Responda às seguintes perguntas a partir do texto sobre a UNITA.
1. Qual é o nome do secretário-geral da UNITA que fez as declarações?
2. Em que município se registaram confrontos entre militantes da UNITA e do MPLA?
3. Para quando estão previstas as eleições gerais?

■ Passagem do documento
======

A UNITA condenou hoje que o considera ser uma “onda de prisões arbitrárias” no país e apelou ao governo, sobretudo ao Presidente da República, João Lourenço, para que incentive o diálogo nacional. Não seria melhor fazer o mesmo apelo ao Presidente do MPLA (João Lourenço), ao Titular do Poder Executivo (João Lourenço) e ao Comandante-em-Chefe das Forças Armadas (João Lourenço)?
AS declarações foram feitas hoje pelo secretário-geral do principal partido da oposição que o MPLA ainda permite em Angola, Álvaro Chikuamanga Daniel, numa conferência de imprensa em que a UNITA apresentou a sua posição sobre o momento político que o país vive.
O responsável da UNITA lamentou a “prisão recorrente” de activistas (perigosos a ponto de ter sido preso até uma criança de sete meses) e sublinhou que se está perante uma violação do estado democrático de direito, defendendo um amplo diálogo social.
“Este país tem uma direcção, um governo, um Presidente. Aquele que devia incentivar o diálogo nacional devia ser o Presidente da República, devia ser o promotor destas conversações, mas infelizmente notamos um défice de dialogar com as forças vivas da Nação”, disse.
Entre as “prisões arbitrárias” a UNITA apontou os casos dos activistas detidos nos dias 10 e 11 de Janeiro na sequência da greve dos taxistas e, mais recentemente, a 9 de Abril na sequência da manifestação contra a contratação da Indra, empresa que há muito presta relevante apoio técnico e logístico para que o MPLA arrase os adversários e que volta a estar nestas eleições gerais previstas para Agosto de 2022, apelando à sua libertação.
Em causa estão também membros da UNITA, no município do Sanza Pombo, onde se registaram confrontos entre militantes desta força política e o partido do poder há 46 anos, o MPLA, tendo sido presas mulheres com crianças ao colo.
“São actos repugnantes, que constituem um expediente recorrente do regime autocrático no poder, para aterrorizar, condicionar, silenciar opositores e vozes críticas da sociedade”, segundo a UNITA.
O partido do “Galo Negro” considerou “alarmante” que 30 anos após institucionalização do multipartidarismo “o regime mantenha a mentalidade e a prática de partido único” e não respeite a vontade dos cidadãos criando barreiras “contra a sã convivência política, social e económica.

======

■ Excerto de origem
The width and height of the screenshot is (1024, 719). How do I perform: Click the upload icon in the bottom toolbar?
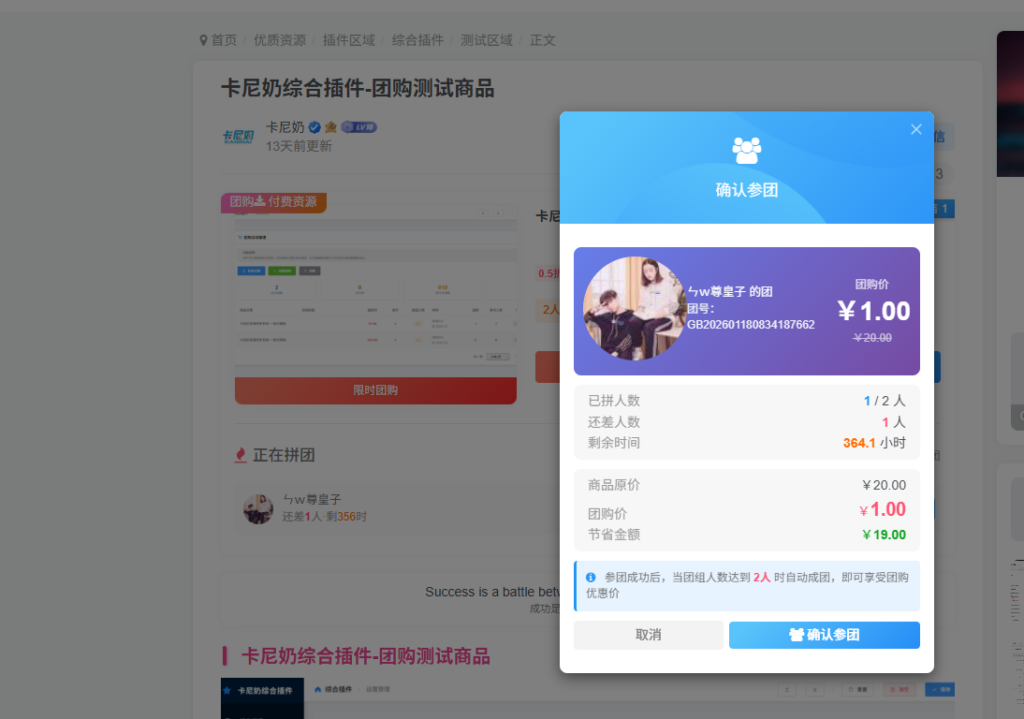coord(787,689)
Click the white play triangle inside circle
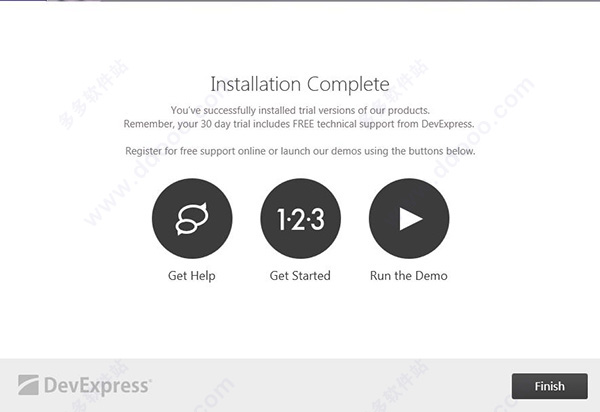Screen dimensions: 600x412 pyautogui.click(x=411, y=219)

======

■ Resultado da tarefa
1. Álvaro Chikuamanga Daniel.
2. No município do Sanza Pombo.
3. Para agosto de 2022.